▶ _DIRECTIONS_
Restate word for word the part of the material that runs from the line containing "Instruction: Click settings" through its final line, inclusive, minus the pictures.

▶ _EXERCISE MATERIAL_
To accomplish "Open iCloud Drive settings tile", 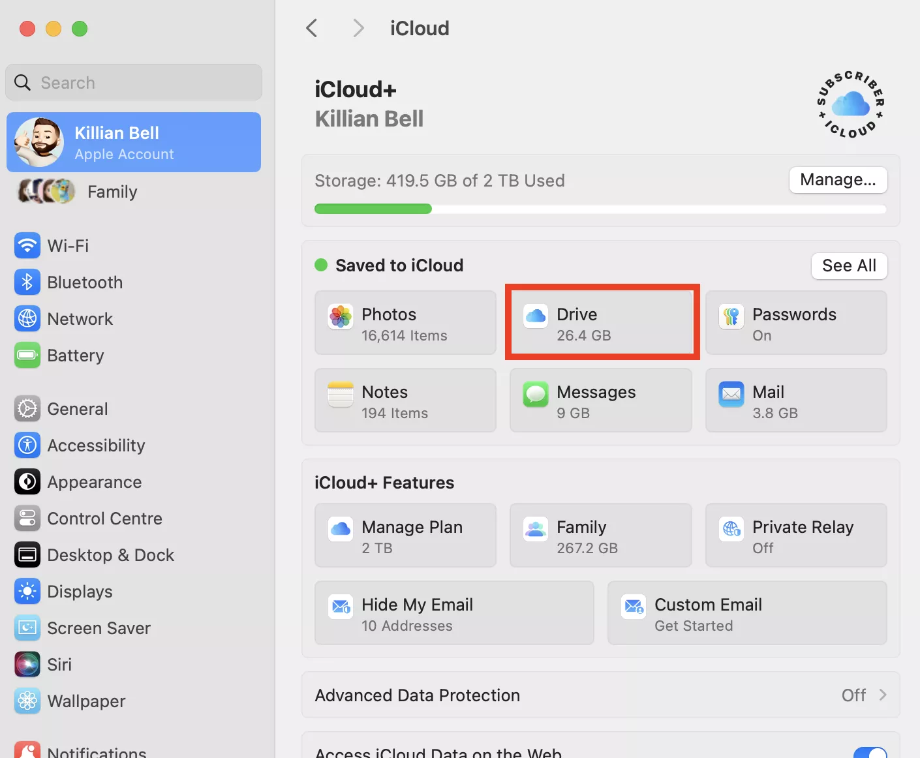I will pos(601,324).
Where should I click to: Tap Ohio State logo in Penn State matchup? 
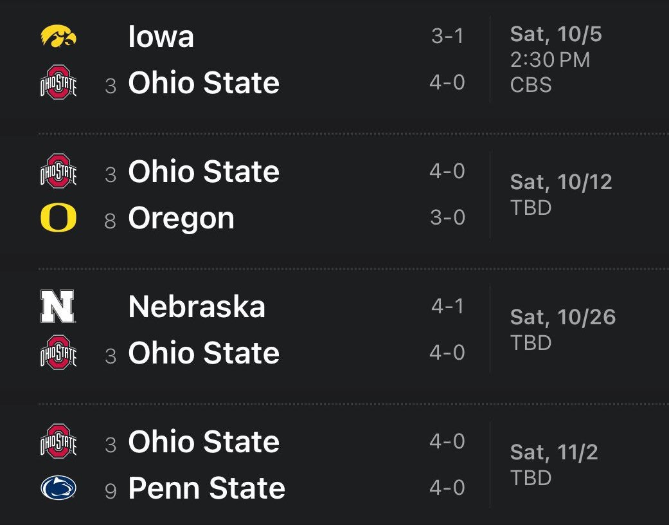point(58,442)
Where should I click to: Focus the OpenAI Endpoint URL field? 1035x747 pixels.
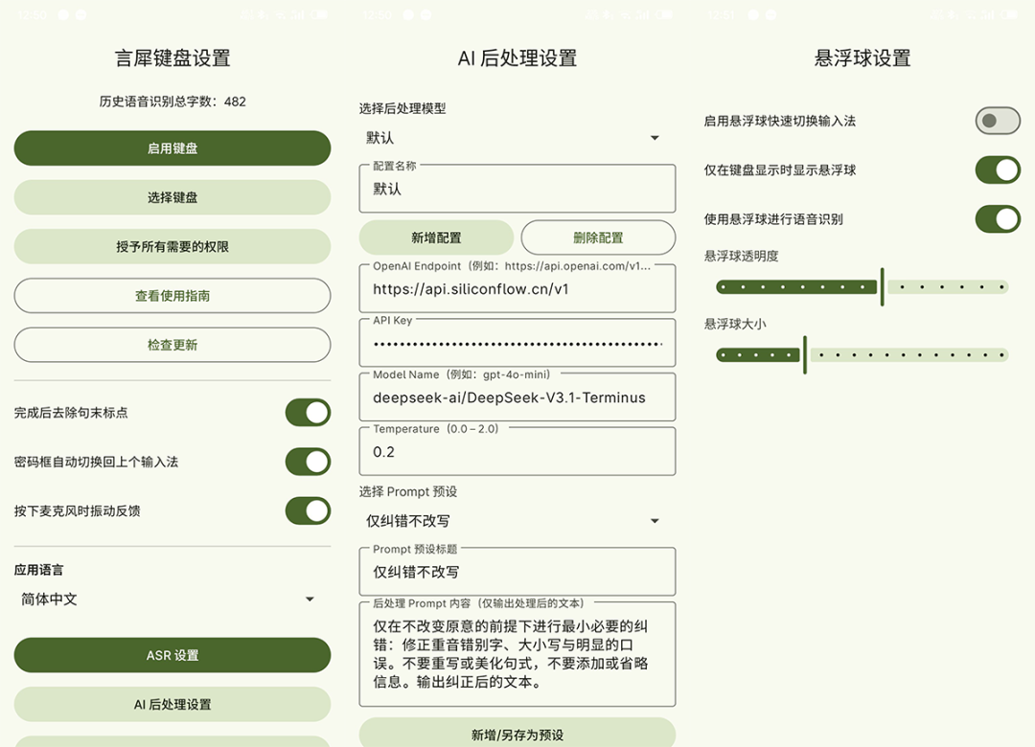517,288
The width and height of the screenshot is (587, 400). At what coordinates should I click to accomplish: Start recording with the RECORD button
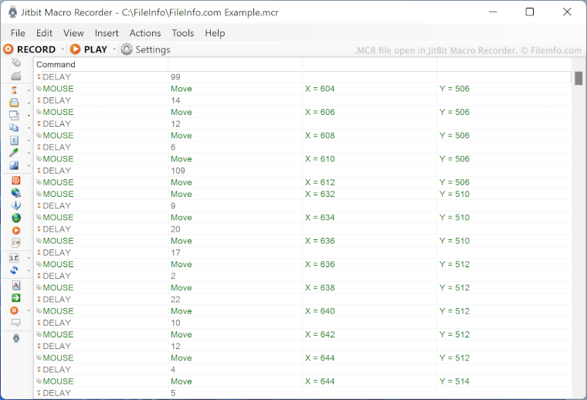29,49
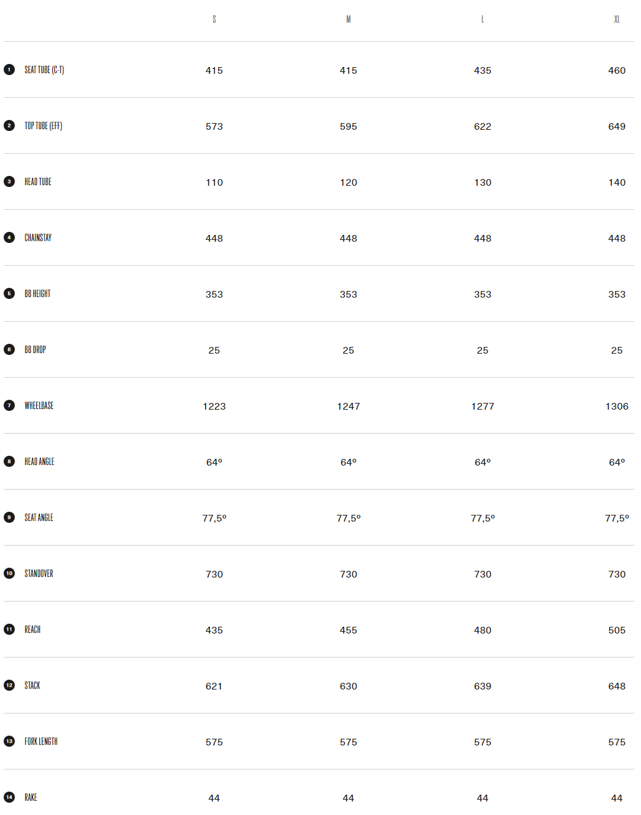Select the S size column header
The width and height of the screenshot is (641, 815).
click(214, 20)
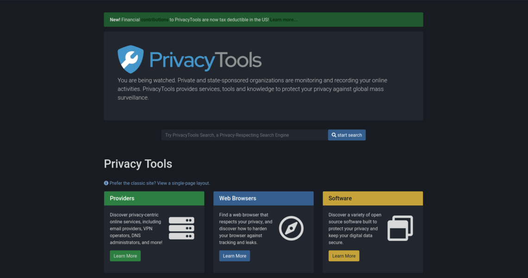This screenshot has height=278, width=528.
Task: Focus the PrivacyTools Search input field
Action: [x=245, y=135]
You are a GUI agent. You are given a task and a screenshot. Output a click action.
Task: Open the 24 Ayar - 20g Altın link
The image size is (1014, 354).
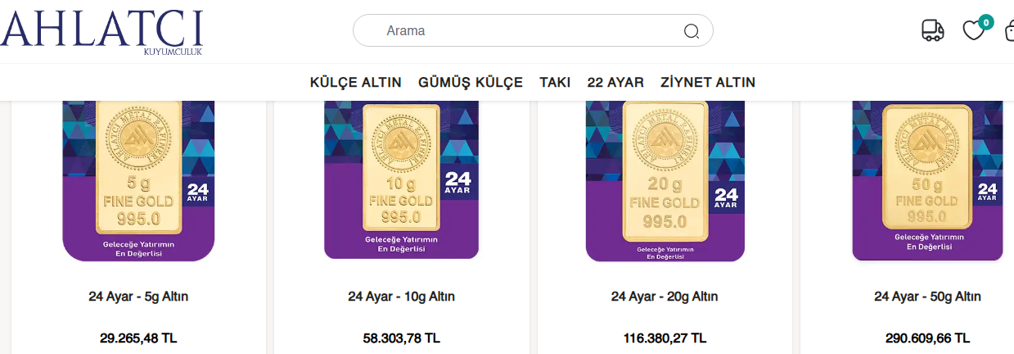pos(665,297)
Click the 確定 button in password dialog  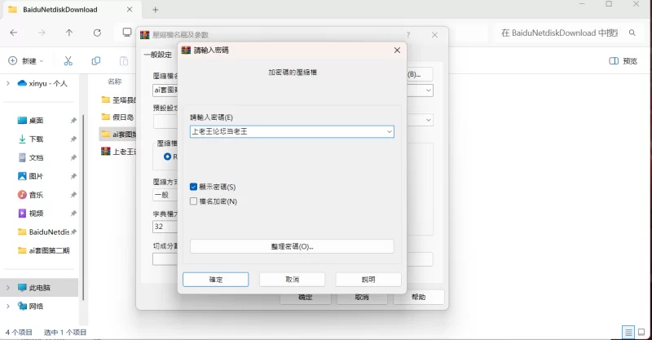[x=215, y=279]
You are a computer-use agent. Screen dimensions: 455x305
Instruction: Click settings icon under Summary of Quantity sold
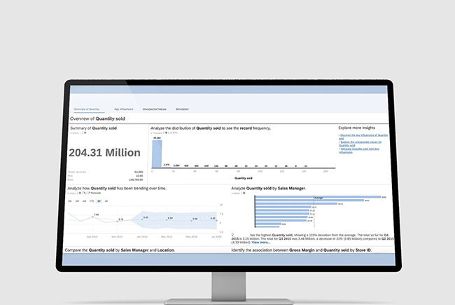click(x=84, y=133)
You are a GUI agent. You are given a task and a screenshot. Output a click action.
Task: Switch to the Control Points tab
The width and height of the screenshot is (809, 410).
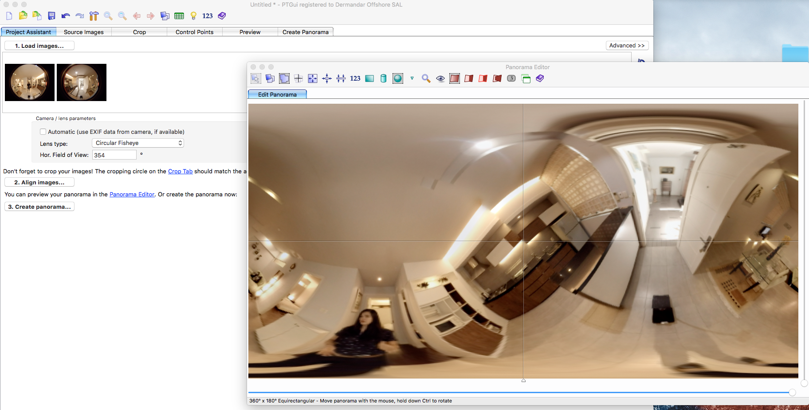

▶ _WORKED SOLUTION_
Instruction: Click settings icon under Summary of Quantity sold
click(x=84, y=133)
You are a GUI agent. You are given a task and a screenshot. Output a click action.
Task: Switch to the Control Points tab
The width and height of the screenshot is (809, 410).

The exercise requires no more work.